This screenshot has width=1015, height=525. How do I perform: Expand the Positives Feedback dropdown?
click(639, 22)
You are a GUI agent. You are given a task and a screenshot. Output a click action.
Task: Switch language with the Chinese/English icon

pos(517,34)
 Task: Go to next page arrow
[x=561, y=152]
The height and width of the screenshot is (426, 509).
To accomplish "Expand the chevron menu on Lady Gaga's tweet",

------------------------------------------------------------------------

## The task
Print every record exactly, so that each word matches what is written above.

## Response area
This screenshot has width=1015, height=525. How do I perform: Expand the Positives Feedback dropdown?
click(639, 22)
You are a GUI agent. You are given a task and a screenshot. Output a click action.
Task: Switch language with the Chinese/English icon

pos(517,34)
 Task: Go to next page arrow
[x=561, y=152]
The height and width of the screenshot is (426, 509).
To accomplish "Expand the chevron menu on Lady Gaga's tweet",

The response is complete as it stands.